• WHAT YOU HAVE TO DO
Please give again, word for word, the lines that lie between the start of the listing below and the line with "Given: Go to Data sources", both included.

• TASK INPUT
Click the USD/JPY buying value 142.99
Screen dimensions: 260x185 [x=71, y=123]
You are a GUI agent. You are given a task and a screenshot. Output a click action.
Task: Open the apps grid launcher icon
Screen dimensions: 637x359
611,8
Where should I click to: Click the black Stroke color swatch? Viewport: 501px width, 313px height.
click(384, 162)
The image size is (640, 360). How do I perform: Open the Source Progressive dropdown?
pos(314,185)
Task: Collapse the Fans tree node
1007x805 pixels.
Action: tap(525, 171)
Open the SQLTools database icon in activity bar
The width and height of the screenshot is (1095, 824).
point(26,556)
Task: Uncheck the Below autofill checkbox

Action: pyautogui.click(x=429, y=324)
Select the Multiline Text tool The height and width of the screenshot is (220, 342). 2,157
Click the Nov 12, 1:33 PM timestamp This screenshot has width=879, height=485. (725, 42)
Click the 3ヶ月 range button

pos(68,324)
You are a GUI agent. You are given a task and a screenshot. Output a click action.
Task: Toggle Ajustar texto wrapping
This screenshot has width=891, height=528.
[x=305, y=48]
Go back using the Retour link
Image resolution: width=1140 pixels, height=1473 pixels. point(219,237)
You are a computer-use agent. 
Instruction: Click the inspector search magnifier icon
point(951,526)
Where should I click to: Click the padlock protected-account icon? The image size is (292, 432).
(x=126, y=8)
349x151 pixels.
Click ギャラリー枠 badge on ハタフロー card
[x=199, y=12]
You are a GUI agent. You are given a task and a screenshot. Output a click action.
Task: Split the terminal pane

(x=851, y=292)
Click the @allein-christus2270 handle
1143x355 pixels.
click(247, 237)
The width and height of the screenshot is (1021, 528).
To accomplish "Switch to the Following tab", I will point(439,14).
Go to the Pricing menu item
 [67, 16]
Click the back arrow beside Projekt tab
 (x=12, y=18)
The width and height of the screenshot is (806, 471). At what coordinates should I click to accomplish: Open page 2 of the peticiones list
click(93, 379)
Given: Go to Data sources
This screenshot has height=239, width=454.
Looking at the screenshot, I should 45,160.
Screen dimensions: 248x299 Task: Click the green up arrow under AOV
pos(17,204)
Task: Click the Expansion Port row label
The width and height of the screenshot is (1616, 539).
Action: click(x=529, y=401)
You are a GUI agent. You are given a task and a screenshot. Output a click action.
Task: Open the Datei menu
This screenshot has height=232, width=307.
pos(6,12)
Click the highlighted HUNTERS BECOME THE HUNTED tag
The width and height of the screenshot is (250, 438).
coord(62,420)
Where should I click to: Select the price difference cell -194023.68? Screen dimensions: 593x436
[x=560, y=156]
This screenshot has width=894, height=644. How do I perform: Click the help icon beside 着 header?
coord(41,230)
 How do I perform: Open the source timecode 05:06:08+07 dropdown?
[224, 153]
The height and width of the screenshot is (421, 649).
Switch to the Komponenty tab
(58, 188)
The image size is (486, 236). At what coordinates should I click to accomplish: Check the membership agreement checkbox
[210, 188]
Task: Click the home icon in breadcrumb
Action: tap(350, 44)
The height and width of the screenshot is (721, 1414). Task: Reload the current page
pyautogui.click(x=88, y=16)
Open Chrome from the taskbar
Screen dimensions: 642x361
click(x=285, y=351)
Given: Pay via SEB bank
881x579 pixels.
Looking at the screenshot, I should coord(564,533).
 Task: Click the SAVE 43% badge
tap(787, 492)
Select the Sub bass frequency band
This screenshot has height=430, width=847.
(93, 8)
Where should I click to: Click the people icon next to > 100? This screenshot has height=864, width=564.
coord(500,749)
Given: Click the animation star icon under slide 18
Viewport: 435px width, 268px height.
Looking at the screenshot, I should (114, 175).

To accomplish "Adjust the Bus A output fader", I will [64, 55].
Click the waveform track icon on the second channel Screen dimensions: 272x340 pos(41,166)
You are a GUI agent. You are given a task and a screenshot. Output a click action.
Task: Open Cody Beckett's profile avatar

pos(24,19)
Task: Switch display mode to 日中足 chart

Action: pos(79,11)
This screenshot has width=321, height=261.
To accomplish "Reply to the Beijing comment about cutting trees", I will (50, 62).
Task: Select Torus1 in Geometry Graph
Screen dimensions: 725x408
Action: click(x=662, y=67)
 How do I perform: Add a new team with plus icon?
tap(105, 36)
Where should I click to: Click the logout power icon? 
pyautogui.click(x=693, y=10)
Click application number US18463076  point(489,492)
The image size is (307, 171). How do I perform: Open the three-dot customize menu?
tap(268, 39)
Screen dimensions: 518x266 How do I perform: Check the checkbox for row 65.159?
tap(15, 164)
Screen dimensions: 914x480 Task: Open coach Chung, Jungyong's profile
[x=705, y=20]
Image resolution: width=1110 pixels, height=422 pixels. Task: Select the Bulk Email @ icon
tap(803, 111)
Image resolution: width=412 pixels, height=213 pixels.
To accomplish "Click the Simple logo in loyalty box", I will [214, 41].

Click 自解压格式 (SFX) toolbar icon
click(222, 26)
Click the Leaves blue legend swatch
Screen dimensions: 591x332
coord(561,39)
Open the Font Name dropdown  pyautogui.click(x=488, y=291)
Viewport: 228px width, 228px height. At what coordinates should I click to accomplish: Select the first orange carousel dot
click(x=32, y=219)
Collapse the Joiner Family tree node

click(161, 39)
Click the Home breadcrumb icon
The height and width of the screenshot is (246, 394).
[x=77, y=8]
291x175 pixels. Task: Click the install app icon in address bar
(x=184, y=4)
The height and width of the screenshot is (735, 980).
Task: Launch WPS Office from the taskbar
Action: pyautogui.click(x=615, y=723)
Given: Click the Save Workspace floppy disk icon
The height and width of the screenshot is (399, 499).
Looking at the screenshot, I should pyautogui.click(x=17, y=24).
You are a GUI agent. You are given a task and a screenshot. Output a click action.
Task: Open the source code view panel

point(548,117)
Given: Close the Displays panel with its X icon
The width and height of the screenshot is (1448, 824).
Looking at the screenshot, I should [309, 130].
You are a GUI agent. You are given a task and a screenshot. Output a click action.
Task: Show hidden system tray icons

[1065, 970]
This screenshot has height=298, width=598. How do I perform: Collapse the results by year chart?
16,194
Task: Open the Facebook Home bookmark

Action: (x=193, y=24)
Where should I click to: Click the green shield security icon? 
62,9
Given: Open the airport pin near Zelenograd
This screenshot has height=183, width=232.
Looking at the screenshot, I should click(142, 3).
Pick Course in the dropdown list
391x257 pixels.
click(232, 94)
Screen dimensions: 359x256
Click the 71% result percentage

• PROBLEM SOLUTION
Click the USD/JPY buying value 142.99
Screen dimensions: 260x185 [x=71, y=123]
You are a GUI agent. You are given a task and a screenshot. Output a click action.
Task: Open the apps grid launcher icon
Screen dimensions: 637x359
611,8
Where should I click to: Click the black Stroke color swatch? Viewport: 501px width, 313px height.
click(384, 162)
The image size is (640, 360). How do I perform: Open the Source Progressive dropdown?
pos(314,185)
Task: Collapse the Fans tree node
1007x805 pixels.
Action: tap(525, 171)
Open the SQLTools database icon in activity bar
The width and height of the screenshot is (1095, 824).
point(26,556)
Task: Uncheck the Below autofill checkbox

Action: pyautogui.click(x=429, y=324)
Select the Multiline Text tool The height and width of the screenshot is (220, 342). 2,157
Click the Nov 12, 1:33 PM timestamp This screenshot has width=879, height=485. (725, 42)
Click the 3ヶ月 range button

pos(68,324)
You are a GUI agent. You are given a task and a screenshot. Output a click action.
Task: Toggle Ajustar texto wrapping
This screenshot has width=891, height=528.
[x=305, y=48]
Go back using the Retour link
Image resolution: width=1140 pixels, height=1473 pixels. point(219,237)
You are a computer-use agent. 
Instruction: Click the inspector search magnifier icon
point(951,526)
Where should I click to: Click the padlock protected-account icon? The image size is (292, 432).
(x=126, y=8)
349x151 pixels.
Click ギャラリー枠 badge on ハタフロー card
[x=199, y=12]
You are a GUI agent. You are given a task and a screenshot. Output a click action.
Task: Split the terminal pane

(x=851, y=292)
Click the @allein-christus2270 handle
1143x355 pixels.
click(247, 237)
The width and height of the screenshot is (1021, 528).
To accomplish "Switch to the Following tab", I will point(439,14).
Go to the Pricing menu item
 [67, 16]
Click the back arrow beside Projekt tab
 (x=12, y=18)
The width and height of the screenshot is (806, 471). At what coordinates should I click to accomplish: Open page 2 of the peticiones list
click(93, 379)
Given: Go to Data sources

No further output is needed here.